Personal information
- Full name: Rafael Alexandre de Sousa Gancho de Brito
- Date of birth: 19 January 2002 (age 24)
- Place of birth: Almada, Portugal
- Height: 1.83 m (6 ft 0 in)
- Position: Defensive midfielder

Team information
- Current team: Oțelul Galați
- Number: 8

Youth career
- 2010–2020: Benfica

Senior career*
- Years: Team / Apps / (Gls)
- 2019–2021: Benfica U23 / 14 / (2)
- 2019–2023: Benfica B / 63 / (0)
- 2022–2023: → Marítimo (loan) / 13 / (0)
- 2023–2026: Casa Pia / 56 / (2)
- 2026–: Oțelul Galați / 2 / (0)

International career^{‡}
- 2017: Portugal U15 / 1 / (0)
- 2017–2018: Portugal U16 / 6 / (0)
- 2018–2019: Portugal U17 / 15 / (0)
- 2019: Portugal U19 / 4 / (0)
- 2021–2022: Portugal U20 / 6 / (0)

= Rafael Brito =

Portuguese footballer

Rafael Alexandre de Sousa Gancho de Brito (born 19 January 2002) is a Portuguese professional footballer who plays as a defensive midfielder for Liga I club Oțelul Galați.

==Football career==
Born in Almada, Brito made his professional debut with Benfica B in a 2–1 win over Estoril Praia in LigaPro on 11 August 2019.

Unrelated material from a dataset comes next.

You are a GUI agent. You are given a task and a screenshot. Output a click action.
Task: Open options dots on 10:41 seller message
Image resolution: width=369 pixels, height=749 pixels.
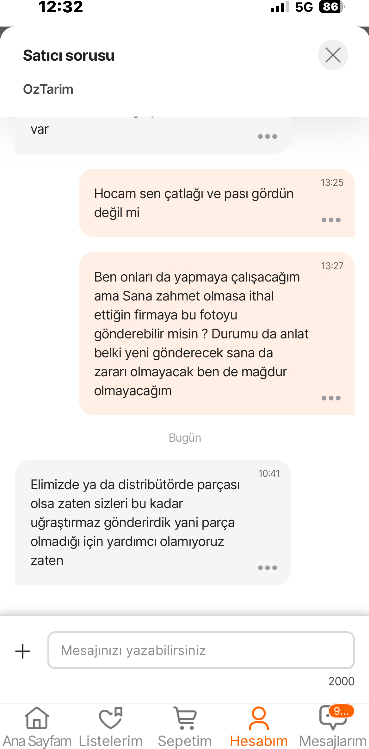pos(267,567)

On 29 June 2022, Benfica sent Brito on a season-long loan to Primeira Liga side Marítimo.

On 1 July 2023, Benfica announced the permanent transfer of Brito to Primeira Liga side Casa Pia, while retaining a 50% share of the player's economic rights.

On 5 September 2026, the player moved to Oțelul Galați from Liga I, signing a two-year contract.